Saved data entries
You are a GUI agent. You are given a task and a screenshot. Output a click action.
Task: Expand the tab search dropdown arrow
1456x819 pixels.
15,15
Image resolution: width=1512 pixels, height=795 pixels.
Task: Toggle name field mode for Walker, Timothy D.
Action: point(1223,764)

» Exercise description
Copy out the full set of entries without altering anything.

» Exercise answer
You are a GUI agent. You are given a task and a screenshot. Output a click action.
Task: Expand the tab search dropdown arrow
1456x819 pixels.
15,15
Image resolution: width=1512 pixels, height=795 pixels.
Task: Toggle name field mode for Walker, Timothy D.
Action: point(1223,764)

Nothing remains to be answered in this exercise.